За ужином епископ сказал:
– Не будем создавать сладких иллюзий о России! Беда в том, что русские слишком ненавидят нас – немцев…
На другом конце стола, где сидел герцог Карл Петр Ульрих, послышался шум, и епископ Адольф стукнул костяшками пальцев.
– Неужели опять? – гортанно выкрикнул он.
К нему подошел камер-юнкер Брюммер.
– Опять, ваше святейшество, – отвечал он могучим басом. – Ваш племянник выпил уже два стакана вина, и стоило мне чуть отвернуться, как он вылакал все мое бургундское.
– Выставьте его вон! – распорядился епископ…
После ужина Фике случайно проследовала через столовую, где застала своего голштинского кузена. Герцог торопливо бегал вокруг стола, который еще не успели убрать лакеи, и алчно допивал вино, оставшееся в бокалах гостей. Увидев Фике, мальчик взял кузину за руку и сильно дернул к себе.
– Надеюсь, сударыня, – выговорил он, пошатываясь, – вы сохраните благородство, как и положено принцессе вашего славного дома, иначе… иначе Брюммер снова задаст мне трепку!
Девочка искренно пожалела пьяного мальчика:
– Какой жестокий у вас воспитатель, правда?

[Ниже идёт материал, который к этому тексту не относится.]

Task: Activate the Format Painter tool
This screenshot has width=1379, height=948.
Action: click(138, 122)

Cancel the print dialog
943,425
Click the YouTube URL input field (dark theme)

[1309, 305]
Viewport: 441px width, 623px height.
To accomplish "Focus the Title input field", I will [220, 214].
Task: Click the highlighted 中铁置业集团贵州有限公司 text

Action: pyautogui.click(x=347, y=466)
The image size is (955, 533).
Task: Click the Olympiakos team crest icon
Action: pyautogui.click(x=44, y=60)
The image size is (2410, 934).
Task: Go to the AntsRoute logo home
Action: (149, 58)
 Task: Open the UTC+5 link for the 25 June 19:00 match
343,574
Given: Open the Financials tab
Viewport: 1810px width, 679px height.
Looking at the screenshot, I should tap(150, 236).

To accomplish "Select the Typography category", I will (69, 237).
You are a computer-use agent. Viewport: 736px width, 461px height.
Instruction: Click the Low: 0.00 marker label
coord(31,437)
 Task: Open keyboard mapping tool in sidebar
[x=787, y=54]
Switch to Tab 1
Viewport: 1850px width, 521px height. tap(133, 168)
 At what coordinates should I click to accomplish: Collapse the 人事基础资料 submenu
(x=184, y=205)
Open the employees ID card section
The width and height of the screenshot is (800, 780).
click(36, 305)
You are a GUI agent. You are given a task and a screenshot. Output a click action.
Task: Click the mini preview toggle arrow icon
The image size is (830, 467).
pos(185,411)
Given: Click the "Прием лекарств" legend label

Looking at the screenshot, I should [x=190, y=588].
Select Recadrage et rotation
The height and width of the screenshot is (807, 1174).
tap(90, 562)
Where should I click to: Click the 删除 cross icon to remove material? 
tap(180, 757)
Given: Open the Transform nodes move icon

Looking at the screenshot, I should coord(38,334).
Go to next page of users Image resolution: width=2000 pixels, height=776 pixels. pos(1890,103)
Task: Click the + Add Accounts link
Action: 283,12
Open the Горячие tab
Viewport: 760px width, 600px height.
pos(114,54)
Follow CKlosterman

– Да, он бьет меня ежедневно. Зато я в отместку ему луплю бильярдным кием своего лакея или собаку… Тут, – сказал Петр, кривя рот и гримасничая, – словно все сговорились уморить меня. Вы не поверите, принцесса, что до обеда я сижу на куске черствого хлеба. Но я вырасту, стану знаменитым, как Валленштейн, и этот Брюммер поплачет у меня, когда я всыплю ему солдатских шпицрутенов…
Фике, волнуясь, прибежала в комнату матери:
– Какой гадкий мальчик мой брат!
Узкое лицо матери вытянулось еще больше:
– Вы не имеете права так скверно отзываться о герцоге, голова которого имеет право носить сразу три короны – голштинскую, шведскую и… даже российскую!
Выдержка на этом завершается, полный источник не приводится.